**Excerpted text:**

PWC080 - Count Candies

TL;DR

On with Perl Weekly Challenge TASK #2 in issue #080.

The challenge

You are given rankings of @N candidates. Write a script to find out the total candies needed for all candidates. You are asked to follow the rules below:

  1. You must given at least one candy to each candidate.
  2. Candidate with higher ranking get more candies than their immediate neighbors on either side.

The questions

First and foremost… it’s nowhere to be found that we should find the minimum number of candies that still satisfy the constraints. This makes the problem prone to something like just sum up the ranks or, in case, use that sum plus the number of candidates (which corresponds to adding one candy to everyone).

Which also brings us to… are ranks positive? Non-negative? Any possible real value? Finding the minimum value and offseting by it, as well as taking integers might help. But I digress.

As often happens, a question or two about corner cases and invalid input would be well placed, like:

  • what happens if an input rank is not a number?
  • what happens if the input list is empty? (I guess the result can be 0… or any number above it!)

The solution

Assuming we want to calculate the minimum number of candies that still satisfy the requirements, the best I could think of was to just starting distributing candies in waves and stop when all constraints are satisfied.

**Jobs:**
1. Which task and issue of the Perl Weekly Challenge does the candy-counting post cover?
2. In the candy-counting post, list every possibility the author raises about what values the ranks might take.
3. Pick up the candy-counting post after its final sentence and write the next part of its solution section.

**Material:**
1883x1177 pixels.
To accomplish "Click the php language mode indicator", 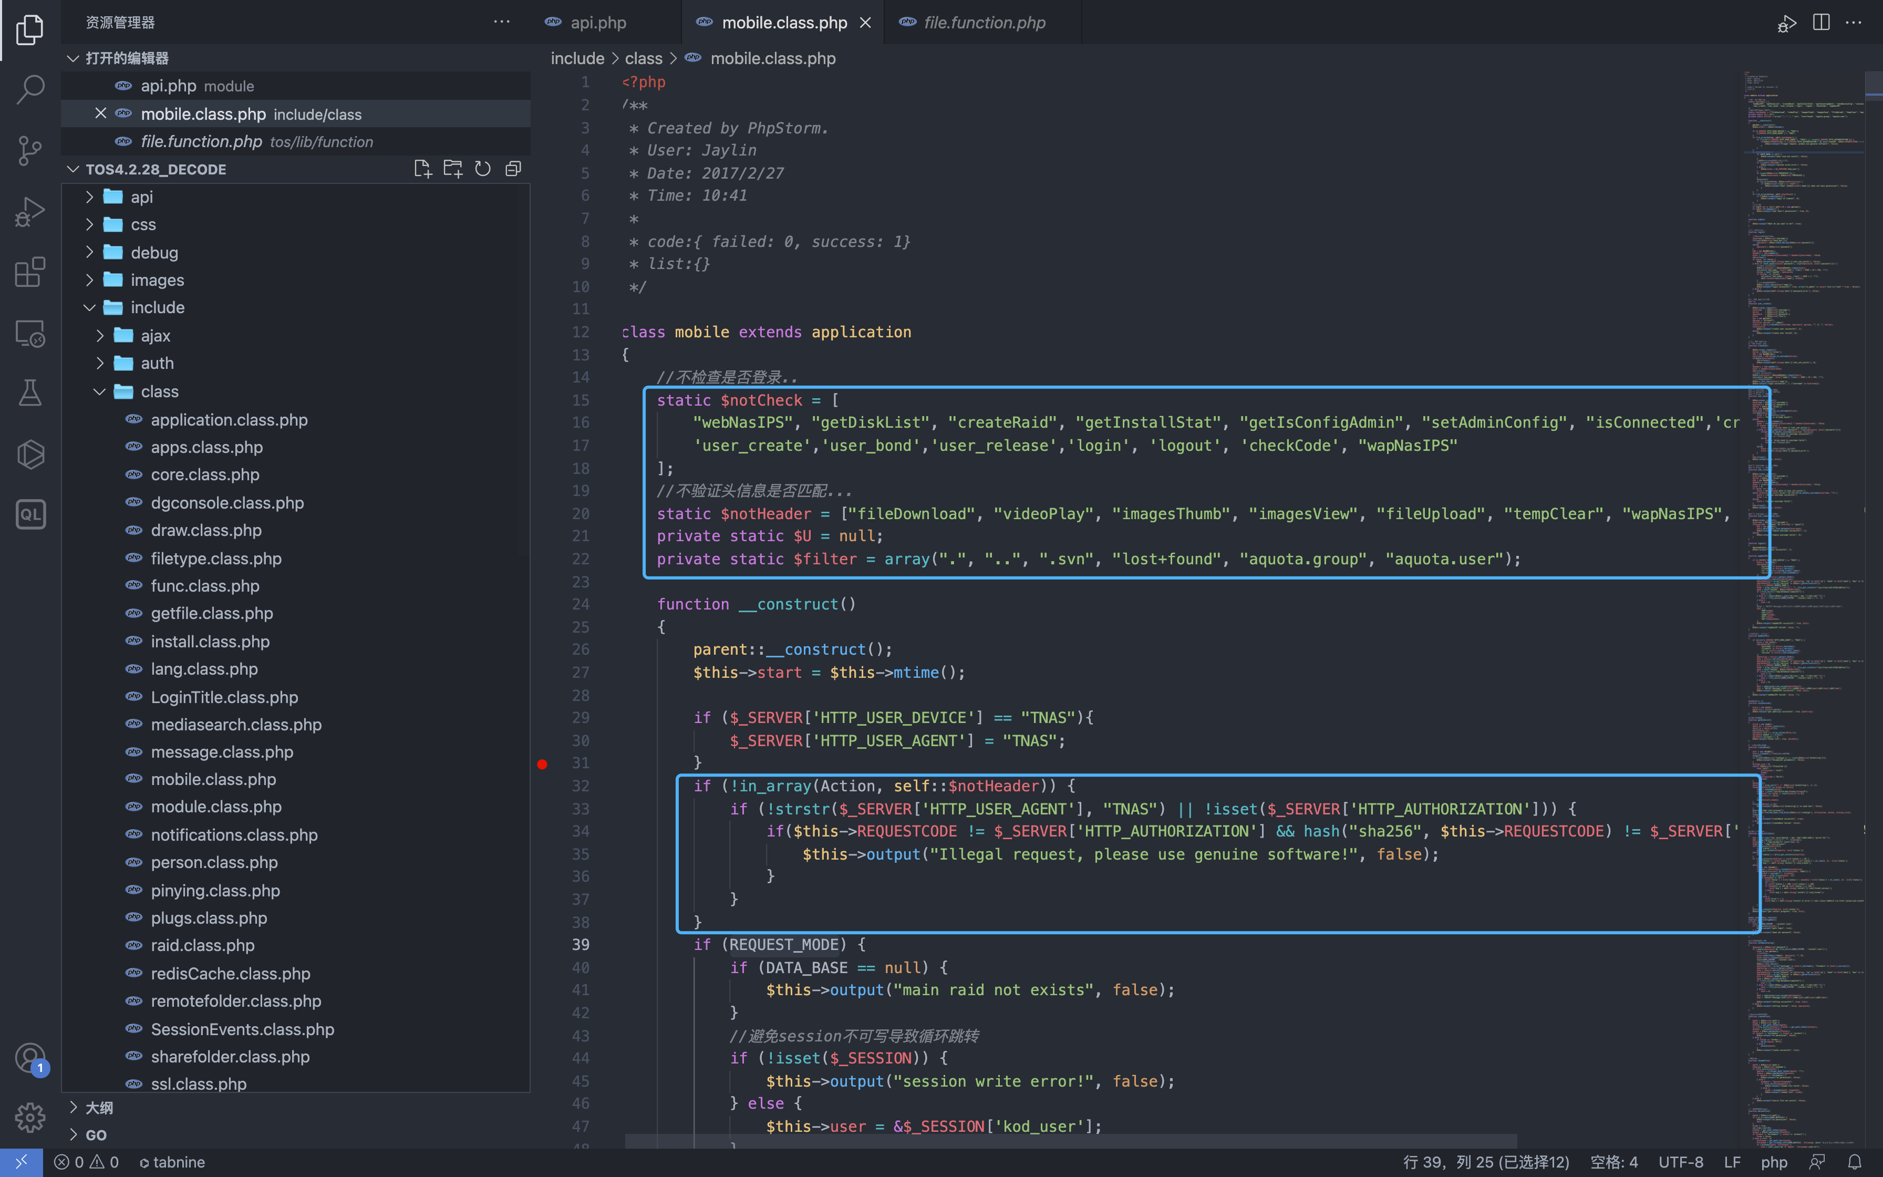I will (1773, 1162).
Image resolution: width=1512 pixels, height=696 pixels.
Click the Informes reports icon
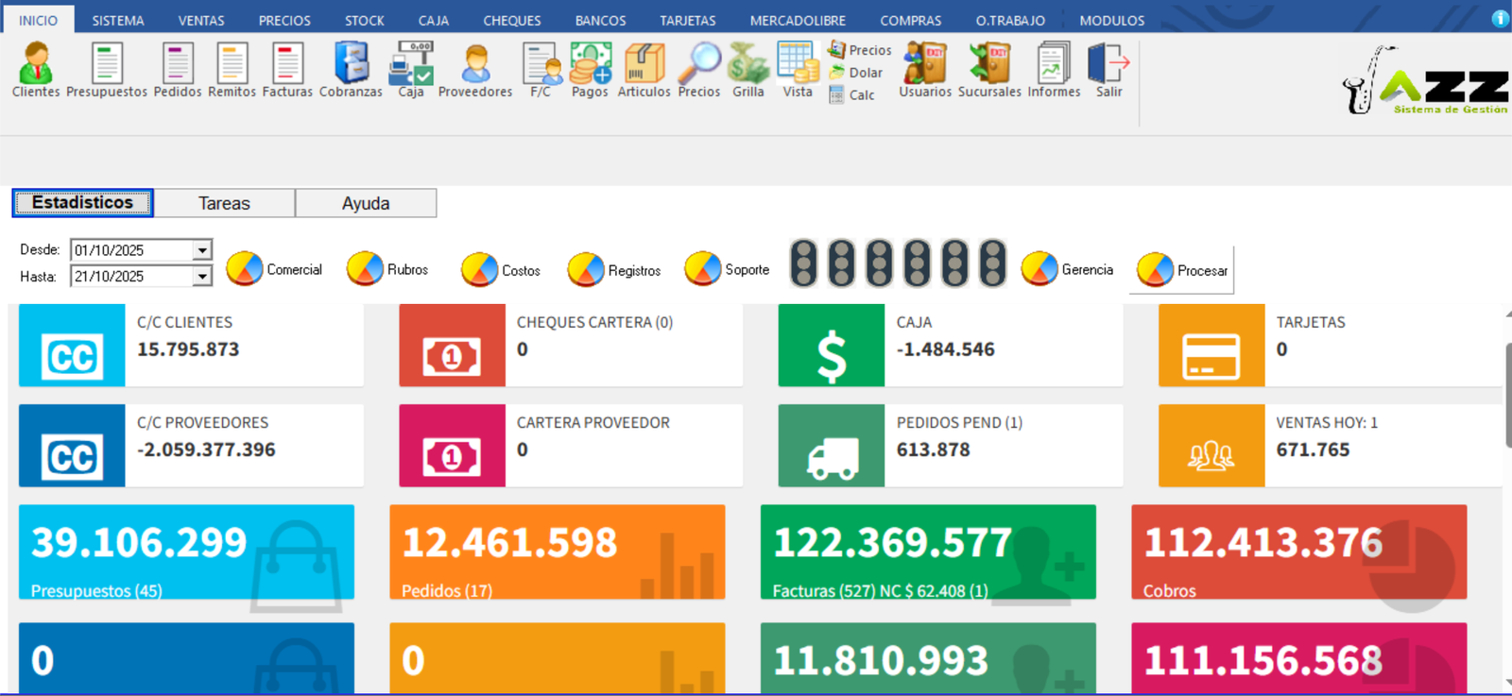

**Responses to the tasks:**
1. Task #2 in issue #080.

2. Positive; non-negative; any possible real value.

3.
We know that we will stop at some time because adjacent candidates with the same ranking do not interact with each other - in other terms, it’s perfectly OK to have two equally ranked candidates hold a different number of candies.

Enough with talking, let’s take a look at the solution:

 1 sub candies_for_candidates (@N) {
 2    return unless @N;
 3 
 4    my @candies = (1) x @N; # everybody gets a candy!
 5    push @N, max($N[0], $N[-1]) + 1; # add "edge" value to simplify loops
 6 
 7    while ('necessary') {
 8       my $something_changed = 0;
 9       for my $i (0 .. $#candies) {
10          for my $delta (-1, 1) {
11             next if $N[$i] <= $N[$i + $delta];
12             next if $candies[$i] > $candies[$i + $delta];
13             $candies[$i] = $candies[$i + $delta] + 1;
14             $something_changed = 1;
15          }
16       }
17       last unless $something_changed;
18    }
19    return sum @candies;
20 }

The @candies return value is initialized with one candy per candidate in line 4.

Then we add a fake candidate at the end of the list (but not at the end of the candy list) which is surely better thank both the first and the last candidates. This will not change the candies assigned to these two candidates, but makes it easy to loop over the inputs because this fake candidate will be the follower of the last candidate, as well as the predecessor of the first one (that’s thanks to how Perl handles negative indexes while accessing arrays). So we will not have to do anyting special for these two candidates, which simplifies our loops later.

Line 7 is my take on an indefinitely long loop; string necessary is true (because it’s not a value that Perl thinks is false), so the while condition is always true. As a matter of fact, exiting from the loop can happen in line 17, where we exit from this outer loop only when we didn’t add any new candy to the lot. Variable $something_changed (defined in line 10) allows us figure out if this happened or not.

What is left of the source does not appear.